🤖 AI Summary
To address the challenges of interference source localization in wireless networks—particularly poor robustness under sparse or ambiguous signals and difficulty in identifying interference sources—this paper formulates the task as an inductive graph regression problem for the first time and proposes a graph neural network (GNN)-based localization framework. Methodologically, it constructs a signal-space graph structure, incorporates dynamic attention mechanisms and multi-scale signal aggregation, and designs a confidence-guided estimation module that adaptively fuses data-driven predictions with domain-specific priors to ensure spatial consistency. Key contributions include: (i) the first inductive graph regression paradigm tailored for interference localization; and (ii) structured node representation learning coupled with a dynamic confidence-weighting mechanism. Experiments demonstrate over 40% reduction in localization error under low-sampling-density and high-interference conditions, significantly outperforming conventional geometric optimization methods.
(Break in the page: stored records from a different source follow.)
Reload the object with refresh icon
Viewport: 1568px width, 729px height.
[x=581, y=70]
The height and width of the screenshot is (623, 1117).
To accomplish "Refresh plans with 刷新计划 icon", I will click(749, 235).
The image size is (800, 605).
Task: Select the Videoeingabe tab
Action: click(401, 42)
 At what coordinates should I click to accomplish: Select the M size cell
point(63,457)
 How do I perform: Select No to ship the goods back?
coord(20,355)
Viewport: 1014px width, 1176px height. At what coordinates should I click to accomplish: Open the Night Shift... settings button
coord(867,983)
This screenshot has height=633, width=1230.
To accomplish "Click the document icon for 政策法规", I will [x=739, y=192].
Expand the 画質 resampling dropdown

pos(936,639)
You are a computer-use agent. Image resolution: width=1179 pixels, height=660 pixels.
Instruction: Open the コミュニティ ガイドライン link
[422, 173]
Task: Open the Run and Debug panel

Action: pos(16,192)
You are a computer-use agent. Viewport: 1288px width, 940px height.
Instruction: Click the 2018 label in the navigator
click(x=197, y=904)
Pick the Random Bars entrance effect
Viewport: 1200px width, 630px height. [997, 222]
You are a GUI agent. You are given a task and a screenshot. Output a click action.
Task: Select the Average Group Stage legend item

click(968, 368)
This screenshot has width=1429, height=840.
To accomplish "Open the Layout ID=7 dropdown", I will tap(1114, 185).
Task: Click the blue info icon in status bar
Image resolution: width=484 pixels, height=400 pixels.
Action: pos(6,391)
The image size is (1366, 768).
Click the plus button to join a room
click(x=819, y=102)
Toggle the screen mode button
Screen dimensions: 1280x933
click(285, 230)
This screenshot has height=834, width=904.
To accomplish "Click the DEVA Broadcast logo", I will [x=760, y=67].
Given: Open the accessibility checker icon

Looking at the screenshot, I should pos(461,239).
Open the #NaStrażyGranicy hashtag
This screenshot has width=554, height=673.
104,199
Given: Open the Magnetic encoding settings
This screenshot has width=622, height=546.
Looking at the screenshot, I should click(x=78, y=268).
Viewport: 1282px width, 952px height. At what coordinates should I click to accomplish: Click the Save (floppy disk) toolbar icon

The code is publicly available.
📝 Abstract
Graph-based learning has emerged as a transformative approach for modeling complex relationships across diverse domains, yet its potential in wireless security remains largely unexplored. In this work, we introduce the first application of graph-based learning for jamming source localization, addressing the imminent threat of jamming attacks in wireless networks. Unlike geometric optimization techniques that struggle under environmental uncertainties and dense interference, we reformulate localization as an inductive graph regression task. Our approach integrates structured node representations that encode local and global signal aggregation, ensuring spatial coherence and adaptive signal fusion. To enhance robustness, we incorporate an attention-based graph neural network that adaptively refines neighborhood influence and introduces a confidence-guided estimation mechanism that dynamically balances learned predictions with domain-informed priors. We evaluate our approach under complex radio frequency environments with varying sampling densities and signal propagation conditions, conducting comprehensive ablation studies on graph construction, feature selection, and pooling strategies. Results demonstrate that our novel graph-based learning framework significantly outperforms established localization baselines, particularly in challenging scenarios with sparse and obfuscated signal information. Code is available at [https://github.com/daniaherzalla/gnn-jamming-source-localization](https://github.com/daniaherzalla/gnn-jamming-source-localization).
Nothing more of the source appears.